Smith wanted no less than to change the entire mining industry from within. So when a colleague in CH2M's sustainability division, who had served as an adjunct lecturer at the Bainbridge Graduate Institute the year before, recommended the school to Smith, he decided to enroll in a three-year MBA program.

At Bainbridge, all the programs, be they full-time MBAs or executive certificates, specialize in sustainable business. To Smith, the program afforded an opportunity "to combine my interest in sustainability with my interest in business, to try to make the industry itself more environmentally friendly."

"I went in expecting to learn mostly about sustainability and human issues, and [secondarily] about the nuts and bolts of finance and running a business," Smith explains.

Instead of teaching separate classes on business strategy and sustainability, professors at BGI taught that sustainability was a necessary piece of strategy. Every class project developing business models assumed sustainability as a goal from the outset, and every class on environmental ethics assumed that solutions would be both profitable and responsible.

"What I learned from BGI was strategic thinking, seeing how relationships and roles work in a company," recalls Smith. "BGI does a really terrific job of getting that across."

A Personal Path to Sustainability

BGI founder Gifford Pinchot and his teaching faculty emphasize that sustainability depends on self-knowledge. According to Pinchot, getting businesspeople to see sustainability as a strategy rather than a burden requires them to think outside the traditional boxes of business education. It takes a leap of creative faith.

In a module called Leadership & Personal Development, BGI students were encouraged to propose class projects that explored aspects of their personality, even when such projects took them far afield from traditional business questions. Smith, for example, did a class project exploring his own spirituality. "Personal dynamics play a huge role in business—and personal dynamics start with self-knowledge. The basis of being able to have good relationships with people in business is knowing how you operate yourself," Smith explains.

This human approach to business leadership plays a central role in BGI's approach to sustainability as a business strategy. The program's core segment, Social Entrepreneurship & Right Livelihood—mandatory for students in all BGI programs—taught Smith and his classmates to run problem-solving workshops called CreateSessions.

In a CreateSession, the lead student identifies a business problem and conducts ethnographic user research to present the problem to the class. The student then organizes activity sessions in which teams of classmates explore the problem's parameters to develop new solutions, plans, and prototypes. Smith's CreateSession asked students to explore mentorship, to identify the qualities of a good adviser.

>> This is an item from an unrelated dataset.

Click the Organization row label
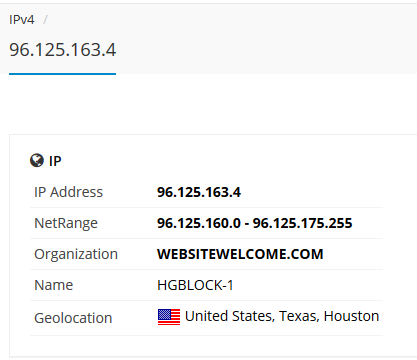(x=76, y=254)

Design Processes Are Key to Innovation

Smith concluded that "the best mentors wouldn't tell me what to do; they asked demanding questions of me." In a business context, Smith's project suggests leadership structures in which bosses encourage employees to set their own goals and targets, encouraging them to take risks that might lead to innovation.

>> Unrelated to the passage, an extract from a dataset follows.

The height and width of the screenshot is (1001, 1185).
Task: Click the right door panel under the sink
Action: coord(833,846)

"At its heart," says Smith, "BGI is really about innovation—ways to change business and ways for business to change the world." Though the school doesn't consider itself a design academy, Smith says design processes were key, especially in the CreateSessions. "You have to be in touch with yourself creatively to develop these ideas, to see things with a different twist."

Smith now hopes to transfer that creative twist back into the mining industry. Since graduating, he has been working as an independent consultant for the precious minerals mining industry in the western U.S. and Vancouver, B.C., where he works with exploration companies to develop models for sustainable mining practices.

Potential solutions are design projects, Smith says, because "The best opportunities for making mines sustainable arise before they are in use, when they are being designed." He adds that the vast majority of precious minerals mining has focused on sites outside of North America, so the domestic market for new mines remains wide open. In fact, according to the U.S. Geological Survey, breaking ground at exploration sites for metals mining within the U.S. increased 28% from 2005 to 2006.

Crucially, design thinking allows those interested to implement sustainability early in the game, as a central part of a business model, not a retroactive marketing campaign. "If you have the foresight to build sustainability into your operations from the outset," Smith explains, "it multiplies the effect. It's very hard to retrofit these things."

Maha Atal is an intern at BusinessWeek.